- Work required
Please rewrite the items from the start through the line that contains "pos(803,304)", swapping "screenshot" for "capture" and leaving everything else unchanged.

------------------------------------

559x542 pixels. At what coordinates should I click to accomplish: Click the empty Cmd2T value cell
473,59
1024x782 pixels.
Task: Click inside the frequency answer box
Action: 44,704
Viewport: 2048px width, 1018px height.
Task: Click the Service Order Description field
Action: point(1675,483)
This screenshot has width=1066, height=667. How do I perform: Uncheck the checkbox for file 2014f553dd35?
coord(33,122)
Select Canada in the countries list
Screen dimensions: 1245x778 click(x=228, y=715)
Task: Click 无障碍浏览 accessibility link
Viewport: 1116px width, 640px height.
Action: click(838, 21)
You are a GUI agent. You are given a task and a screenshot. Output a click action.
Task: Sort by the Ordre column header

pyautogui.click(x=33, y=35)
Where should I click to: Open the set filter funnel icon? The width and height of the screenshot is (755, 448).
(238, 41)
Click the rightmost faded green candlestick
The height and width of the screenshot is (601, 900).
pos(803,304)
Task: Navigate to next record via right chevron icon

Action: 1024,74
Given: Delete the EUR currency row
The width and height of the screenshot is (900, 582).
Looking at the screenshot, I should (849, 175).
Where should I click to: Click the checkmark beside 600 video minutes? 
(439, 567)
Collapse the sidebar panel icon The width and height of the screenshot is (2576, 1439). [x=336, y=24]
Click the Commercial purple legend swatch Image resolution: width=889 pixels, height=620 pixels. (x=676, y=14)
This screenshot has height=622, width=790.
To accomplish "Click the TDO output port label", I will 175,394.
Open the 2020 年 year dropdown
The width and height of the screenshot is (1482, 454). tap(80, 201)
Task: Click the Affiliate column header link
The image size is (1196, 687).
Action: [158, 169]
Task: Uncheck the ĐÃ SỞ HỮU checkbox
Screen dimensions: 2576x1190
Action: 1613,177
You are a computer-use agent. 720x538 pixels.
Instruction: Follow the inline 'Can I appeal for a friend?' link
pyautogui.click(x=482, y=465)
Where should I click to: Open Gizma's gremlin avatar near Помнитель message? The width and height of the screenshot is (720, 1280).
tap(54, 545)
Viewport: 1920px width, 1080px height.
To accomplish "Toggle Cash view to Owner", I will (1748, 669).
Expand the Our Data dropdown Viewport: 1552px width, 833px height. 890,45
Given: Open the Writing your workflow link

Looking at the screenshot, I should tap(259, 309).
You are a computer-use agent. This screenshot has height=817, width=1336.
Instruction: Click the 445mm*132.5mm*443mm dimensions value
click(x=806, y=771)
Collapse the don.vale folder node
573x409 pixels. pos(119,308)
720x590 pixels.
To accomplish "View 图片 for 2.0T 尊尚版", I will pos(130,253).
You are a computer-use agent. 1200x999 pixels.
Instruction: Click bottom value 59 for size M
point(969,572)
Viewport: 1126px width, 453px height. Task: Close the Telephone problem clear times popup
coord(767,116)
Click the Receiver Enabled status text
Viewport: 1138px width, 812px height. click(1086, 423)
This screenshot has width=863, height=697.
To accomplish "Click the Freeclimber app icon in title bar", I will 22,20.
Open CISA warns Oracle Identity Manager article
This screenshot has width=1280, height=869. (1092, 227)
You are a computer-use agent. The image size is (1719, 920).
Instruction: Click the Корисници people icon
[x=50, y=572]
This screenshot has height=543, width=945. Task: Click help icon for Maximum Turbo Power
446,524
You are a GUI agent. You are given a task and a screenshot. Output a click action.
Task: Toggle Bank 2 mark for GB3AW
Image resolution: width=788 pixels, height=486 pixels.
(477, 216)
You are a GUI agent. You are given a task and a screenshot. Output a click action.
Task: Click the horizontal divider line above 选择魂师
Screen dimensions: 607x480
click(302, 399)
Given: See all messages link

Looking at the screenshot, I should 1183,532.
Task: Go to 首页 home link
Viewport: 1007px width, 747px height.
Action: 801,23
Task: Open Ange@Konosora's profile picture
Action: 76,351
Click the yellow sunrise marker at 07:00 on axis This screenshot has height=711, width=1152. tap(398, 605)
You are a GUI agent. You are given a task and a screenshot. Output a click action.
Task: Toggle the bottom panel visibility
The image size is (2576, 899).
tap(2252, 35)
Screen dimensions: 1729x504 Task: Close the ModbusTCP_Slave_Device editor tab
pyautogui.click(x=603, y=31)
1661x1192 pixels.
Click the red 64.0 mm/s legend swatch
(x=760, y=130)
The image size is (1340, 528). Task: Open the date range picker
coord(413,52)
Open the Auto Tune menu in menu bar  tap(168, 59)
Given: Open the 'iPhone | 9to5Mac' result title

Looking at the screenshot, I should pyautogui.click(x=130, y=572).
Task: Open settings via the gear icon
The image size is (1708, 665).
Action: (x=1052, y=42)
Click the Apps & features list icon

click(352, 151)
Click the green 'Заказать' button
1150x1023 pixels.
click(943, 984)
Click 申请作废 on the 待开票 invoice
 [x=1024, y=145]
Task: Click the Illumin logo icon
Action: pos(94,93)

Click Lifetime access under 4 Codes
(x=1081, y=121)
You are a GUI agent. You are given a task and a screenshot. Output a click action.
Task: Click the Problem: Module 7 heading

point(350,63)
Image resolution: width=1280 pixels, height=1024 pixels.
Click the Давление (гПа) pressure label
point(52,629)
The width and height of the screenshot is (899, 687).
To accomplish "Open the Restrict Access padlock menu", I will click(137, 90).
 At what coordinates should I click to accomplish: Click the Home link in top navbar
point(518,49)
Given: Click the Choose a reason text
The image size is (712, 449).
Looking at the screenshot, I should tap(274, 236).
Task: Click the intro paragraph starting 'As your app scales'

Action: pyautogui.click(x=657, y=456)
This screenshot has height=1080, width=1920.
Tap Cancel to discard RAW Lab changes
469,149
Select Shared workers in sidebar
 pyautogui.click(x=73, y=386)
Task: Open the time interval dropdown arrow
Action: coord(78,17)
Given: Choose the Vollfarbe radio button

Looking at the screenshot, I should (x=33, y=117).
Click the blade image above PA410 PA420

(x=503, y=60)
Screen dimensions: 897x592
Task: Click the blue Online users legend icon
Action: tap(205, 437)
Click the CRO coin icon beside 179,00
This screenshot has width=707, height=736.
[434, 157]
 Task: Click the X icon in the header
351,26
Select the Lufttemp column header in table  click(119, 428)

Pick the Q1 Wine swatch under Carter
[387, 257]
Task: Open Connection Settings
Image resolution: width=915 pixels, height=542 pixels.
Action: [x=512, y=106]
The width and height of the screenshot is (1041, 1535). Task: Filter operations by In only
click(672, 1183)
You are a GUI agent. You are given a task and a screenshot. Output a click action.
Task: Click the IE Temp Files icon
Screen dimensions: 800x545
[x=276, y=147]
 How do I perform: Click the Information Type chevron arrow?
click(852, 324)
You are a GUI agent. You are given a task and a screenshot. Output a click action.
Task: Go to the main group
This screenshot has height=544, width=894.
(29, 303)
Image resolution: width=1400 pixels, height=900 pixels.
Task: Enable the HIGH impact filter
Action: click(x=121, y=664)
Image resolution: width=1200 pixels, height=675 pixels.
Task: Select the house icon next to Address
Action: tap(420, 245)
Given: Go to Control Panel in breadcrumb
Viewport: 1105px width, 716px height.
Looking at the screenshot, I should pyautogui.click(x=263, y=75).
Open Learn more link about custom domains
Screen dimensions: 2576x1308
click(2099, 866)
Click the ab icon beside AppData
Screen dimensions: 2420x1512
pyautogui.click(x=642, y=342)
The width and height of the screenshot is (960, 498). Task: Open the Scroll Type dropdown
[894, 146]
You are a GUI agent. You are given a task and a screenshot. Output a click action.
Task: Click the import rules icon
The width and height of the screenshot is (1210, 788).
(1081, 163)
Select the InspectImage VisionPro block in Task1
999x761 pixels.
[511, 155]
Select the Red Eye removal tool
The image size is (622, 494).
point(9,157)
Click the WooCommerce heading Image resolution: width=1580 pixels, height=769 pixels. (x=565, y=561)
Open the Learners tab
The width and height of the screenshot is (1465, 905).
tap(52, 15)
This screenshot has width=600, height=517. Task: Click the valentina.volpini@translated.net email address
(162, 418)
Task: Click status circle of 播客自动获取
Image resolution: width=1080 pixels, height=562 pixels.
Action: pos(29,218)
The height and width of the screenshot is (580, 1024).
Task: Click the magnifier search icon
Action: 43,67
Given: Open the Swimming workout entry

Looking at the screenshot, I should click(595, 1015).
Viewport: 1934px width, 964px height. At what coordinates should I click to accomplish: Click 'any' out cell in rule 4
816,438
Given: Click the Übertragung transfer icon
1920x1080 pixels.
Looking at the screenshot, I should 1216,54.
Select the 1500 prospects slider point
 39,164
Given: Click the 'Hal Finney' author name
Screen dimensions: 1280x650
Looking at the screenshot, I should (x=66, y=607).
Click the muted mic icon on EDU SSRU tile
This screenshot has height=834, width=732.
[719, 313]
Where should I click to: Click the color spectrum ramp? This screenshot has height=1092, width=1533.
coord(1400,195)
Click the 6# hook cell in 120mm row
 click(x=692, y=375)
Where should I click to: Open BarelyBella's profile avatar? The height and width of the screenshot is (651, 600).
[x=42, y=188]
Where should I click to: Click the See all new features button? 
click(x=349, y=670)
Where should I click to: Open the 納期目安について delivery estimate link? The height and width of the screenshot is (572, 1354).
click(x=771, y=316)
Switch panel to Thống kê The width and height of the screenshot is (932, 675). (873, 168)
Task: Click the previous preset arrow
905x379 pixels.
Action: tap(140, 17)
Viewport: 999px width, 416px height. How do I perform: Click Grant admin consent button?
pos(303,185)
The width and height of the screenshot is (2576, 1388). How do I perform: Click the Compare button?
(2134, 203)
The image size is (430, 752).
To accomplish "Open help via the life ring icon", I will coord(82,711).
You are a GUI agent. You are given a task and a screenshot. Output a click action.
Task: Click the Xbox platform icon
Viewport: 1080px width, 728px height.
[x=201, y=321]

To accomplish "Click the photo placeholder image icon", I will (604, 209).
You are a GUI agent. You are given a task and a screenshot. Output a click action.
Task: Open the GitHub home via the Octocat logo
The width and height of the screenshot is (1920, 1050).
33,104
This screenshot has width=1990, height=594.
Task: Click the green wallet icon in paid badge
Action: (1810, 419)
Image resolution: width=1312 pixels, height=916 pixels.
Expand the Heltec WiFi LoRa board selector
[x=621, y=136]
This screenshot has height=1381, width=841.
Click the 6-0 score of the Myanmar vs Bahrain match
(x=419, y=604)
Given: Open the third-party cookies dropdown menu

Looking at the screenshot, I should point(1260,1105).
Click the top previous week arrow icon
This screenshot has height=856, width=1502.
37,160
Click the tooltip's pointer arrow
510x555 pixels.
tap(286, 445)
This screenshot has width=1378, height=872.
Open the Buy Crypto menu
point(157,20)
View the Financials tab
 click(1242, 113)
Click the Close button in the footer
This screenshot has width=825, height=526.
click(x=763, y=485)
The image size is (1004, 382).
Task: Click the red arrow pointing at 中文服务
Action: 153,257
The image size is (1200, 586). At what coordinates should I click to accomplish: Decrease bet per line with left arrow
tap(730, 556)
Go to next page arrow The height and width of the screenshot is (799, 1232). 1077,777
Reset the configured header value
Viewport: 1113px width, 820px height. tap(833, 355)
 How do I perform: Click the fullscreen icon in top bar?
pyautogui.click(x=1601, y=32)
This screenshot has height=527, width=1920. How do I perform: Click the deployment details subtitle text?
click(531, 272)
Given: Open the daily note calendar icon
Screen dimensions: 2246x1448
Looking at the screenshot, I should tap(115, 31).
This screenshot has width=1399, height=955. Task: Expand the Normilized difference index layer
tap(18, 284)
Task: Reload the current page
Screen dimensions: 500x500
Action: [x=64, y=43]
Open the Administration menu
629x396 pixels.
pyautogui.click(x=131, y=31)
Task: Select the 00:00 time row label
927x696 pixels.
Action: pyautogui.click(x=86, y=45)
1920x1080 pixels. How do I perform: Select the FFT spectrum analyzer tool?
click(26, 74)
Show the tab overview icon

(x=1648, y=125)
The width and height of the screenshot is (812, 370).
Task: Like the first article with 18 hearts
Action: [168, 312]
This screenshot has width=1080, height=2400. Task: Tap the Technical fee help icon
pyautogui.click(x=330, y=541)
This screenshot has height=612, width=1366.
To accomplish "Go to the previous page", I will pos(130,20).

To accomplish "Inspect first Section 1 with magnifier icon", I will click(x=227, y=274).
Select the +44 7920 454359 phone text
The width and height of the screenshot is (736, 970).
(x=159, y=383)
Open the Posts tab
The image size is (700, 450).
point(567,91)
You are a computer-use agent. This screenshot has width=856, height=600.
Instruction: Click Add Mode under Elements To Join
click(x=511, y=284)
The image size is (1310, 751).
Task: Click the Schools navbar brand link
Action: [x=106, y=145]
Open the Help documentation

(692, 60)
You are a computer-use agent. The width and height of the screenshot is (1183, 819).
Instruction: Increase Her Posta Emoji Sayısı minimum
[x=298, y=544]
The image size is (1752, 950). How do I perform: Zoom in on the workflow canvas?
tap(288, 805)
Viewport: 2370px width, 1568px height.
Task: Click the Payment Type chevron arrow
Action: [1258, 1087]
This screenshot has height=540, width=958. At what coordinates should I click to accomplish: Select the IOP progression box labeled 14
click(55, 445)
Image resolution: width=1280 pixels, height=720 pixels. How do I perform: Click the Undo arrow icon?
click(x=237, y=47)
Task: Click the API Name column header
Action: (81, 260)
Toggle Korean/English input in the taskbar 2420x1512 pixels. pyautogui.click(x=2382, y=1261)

------------------------------------

- Solution to this task
559x542 pixels. At what coordinates should I click to accomplish: Click the empty Cmd2T value cell
473,59
1024x782 pixels.
Task: Click inside the frequency answer box
Action: 44,704
Viewport: 2048px width, 1018px height.
Task: Click the Service Order Description field
Action: point(1675,483)
This capture has width=1066, height=667. How do I perform: Uncheck the checkbox for file 2014f553dd35?
coord(33,122)
Select Canada in the countries list
Screen dimensions: 1245x778 click(x=228, y=715)
Task: Click 无障碍浏览 accessibility link
Viewport: 1116px width, 640px height.
Action: click(838, 21)
You are a GUI agent. You are given a task and a capture. Output a click action.
Task: Sort by the Ordre column header

pyautogui.click(x=33, y=35)
Where should I click to: Open the set filter funnel icon? The width and height of the capture is (755, 448).
(238, 41)
Click the rightmost faded green candlestick
The height and width of the capture is (601, 900).
pos(803,304)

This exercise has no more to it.